L’album

Encore une personnalité qui quitte le foot belge. L’Anversois a retenu les 10 clichés les plus symboliques de sa carrière.

C’est fini! Eric Van Meir ne rejouera plus jamais au football. Dominique D’Onofrio pourrait lui offrir un ultime cadeau en toute fin de saison: quelques minutes, voire quelques secondes sur la pelouse de Sclessin pour saluer une dernière fois la foule. Mais ce ne serait même pas rendre service à l’ex-Diable Rouge. Son genou refuse tout service et il risquerait de payer au prix fort un tel baroud d’honneur. Van Meir (35 ans) ne vit même plus avec cette illusion. Comme son contrat l’y oblige, il se rend encore chaque jour au Standard, pour des soins divers. Mais le coeur n’y est plus et, plus tôt ces travaux forcés se termineront, mieux ce sera.

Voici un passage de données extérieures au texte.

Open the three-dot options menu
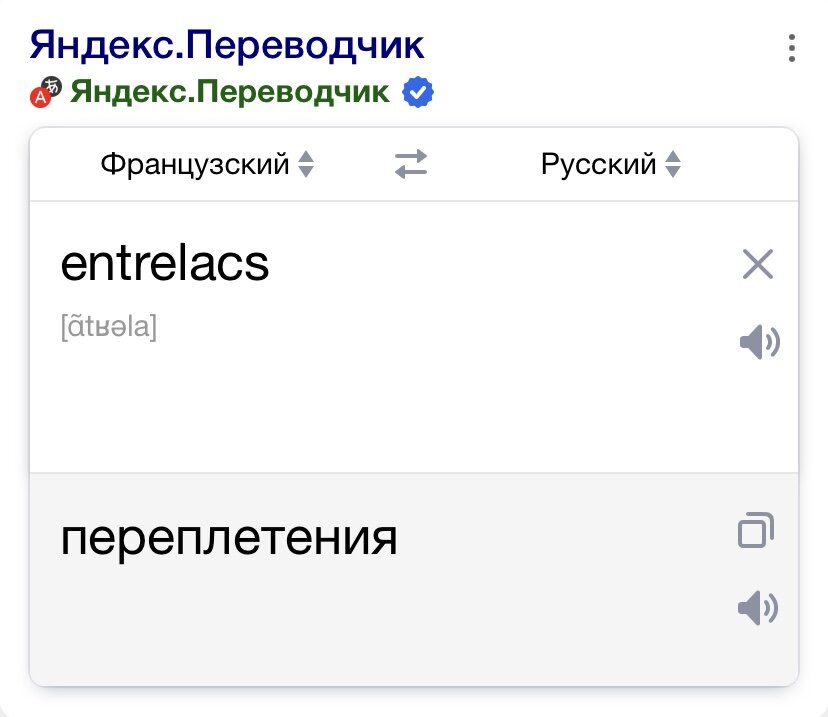The width and height of the screenshot is (828, 717). [792, 48]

L’homme ne se plaint pas. « Vu mes qualités, j’ai fait un joli bout de chemin », avoue-t-il. « Je pars avec la conviction d’avoir tiré le maximum de mes possibilités ». Il a mordu à pleine dents dans ses 12 saisons de pro.

Entre 1991 et 2003, on a vu défiler des milliers de photos de ce défenseur-déménageur-buteur. Eric Van Meir en a sélectionné une dizaine. Les plus symboliques. Cet album illustre ses plus grandes joies et ses pires peines de footballeur.

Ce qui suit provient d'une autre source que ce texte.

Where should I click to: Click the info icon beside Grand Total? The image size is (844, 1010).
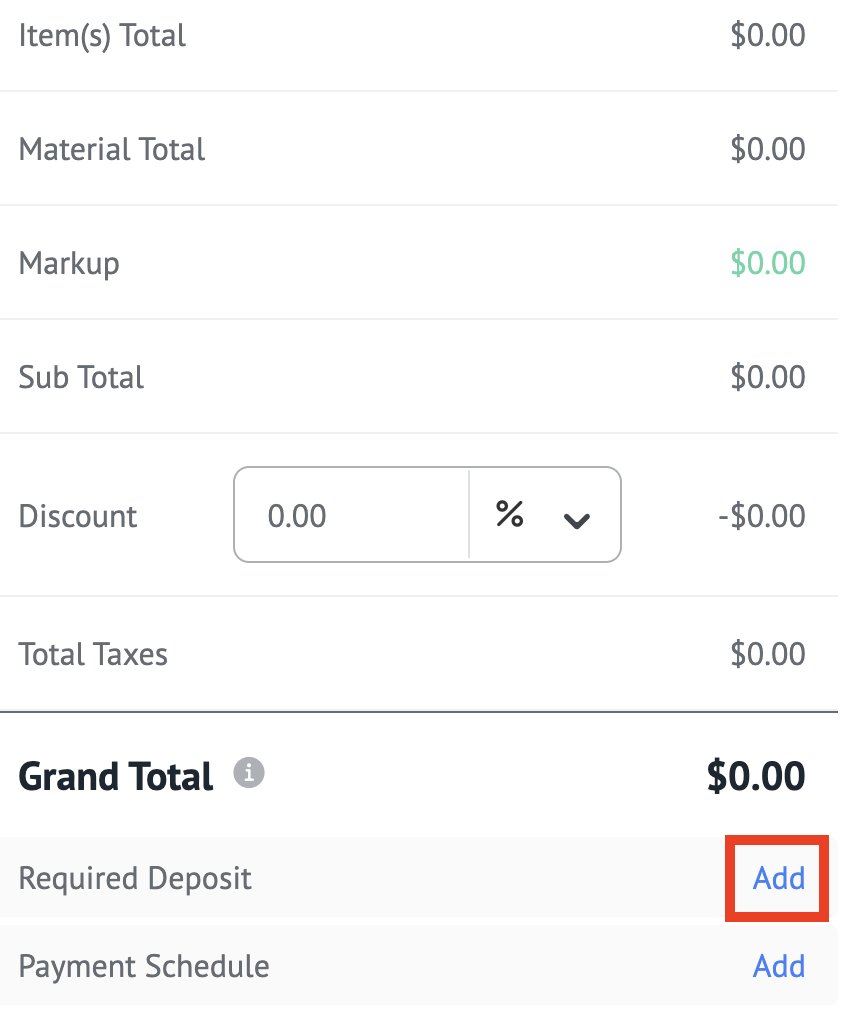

« Charleroi, c’est Spaute »

« Si Jean Pol Spaute ne m’avait pas repéré en D3 avec Berchem, je ne serais peut-être jamais devenu professionnel. J’avais marqué 12 buts en tant que médian défensif, mais surtout bien joué contre les clubs wallons. Des matches auxquels Spaute avait assisté. Quand j’ai signé mon premier contrat pro, c’était un aboutissement. Heureusement que Spaute m’a fait signer pour deux ans, car après une semaine d’entraînement, Baetslé me démolissait le genou à l’entraînement. Au moment où mon rêve se réalisait, je me retrouvais sur la touche pour huit mois. J’ai eu le mérite de ne pas faire le pleurnichard, de ne pas m’isoler dans un coin en criant que c’était injuste. J’ai travaillé comme un fou et j’ai éclaté au cours de ma deuxième saison à Charleroi. Mon vrai départ, ce fut un match de Coupe contre Bruges: j’ai marqué nos deux buts et qualifié le Sporting. Avant cette rencontre, on ne me connaissait encore qu’à Charleroi. Après ce match retransmis en direct, toute la Belgique savait qu’il y avait un bon joueur flamand au Mambourg. Mon plus grand souvenir avec les Zèbres, ce fut évidemment la finale de Coupe. Alphonse Costantin a été traité de tous les noms pour son arbitrage suspect. Il faut être honnête: le Standard était plus fort que Charleroi ce jour-là et ce n’est pas Costantin qui a marqué les deux buts liégeois. Je serais toutefois curieux de rejouer cette finale avec Janevski et Suray sur la pelouse pendant les 90 minutes ».

« Le geste du buteur »

« J’ai marqué 16 buts lors de ma première saison au Lierse. Pas mal pour un libero, hein? Eric Gerets avait mis au point une superbe tactique. Comme il n’avait pas de vrai meneur de jeu, il demandait à tout le monde d’être décisif. Chaque joueur avait la permission de se retrouver en position de buteur. Nous avions une ligne arrière hyper-offensive avec Brocken, Van Kerckhoven, De Roover et moi. A nous quatre, nous avons inscrit une trentaine de goals cette saison-là. éa bougeait partout, le danger naissait de tous les côtés. L’effet de surprise était total et permanent. Pour les adversaires, c’était un système pratiquement impossible à contrer. Ma moyenne de buts, à l’époque du Lierse, s’explique aussi par le fait que je tirais les penalties et que je me positionnais dans le rectangle adverse sur chaque corner. Avec le Standard, je n’ai marqué que très peu de buts, parce qu’il y avait Walem pour ravitailler les attaquants et donc soulager le travail offensif des défenseurs, mais aussi des gars comme Aarst et Lukunku pour mettre la tête sur les phases arrêtées ».

« La Coupe »

« Une finale de Coupe, c’est un instantané. Le Lierse était alors entraîné par Walter Meeuws. En face de nous, il y avait un tout bon Standard. C’était du 50-50. Mais un homme a fait la différence: Cavens. C’est lui qui a fait basculer le match. Le Lierse lui doit ce trophée et cette journée extraordinaire. Il y avait 50.000 personnes au Heysel: ce fut l’un des moments les plus intenses de ma carrière ».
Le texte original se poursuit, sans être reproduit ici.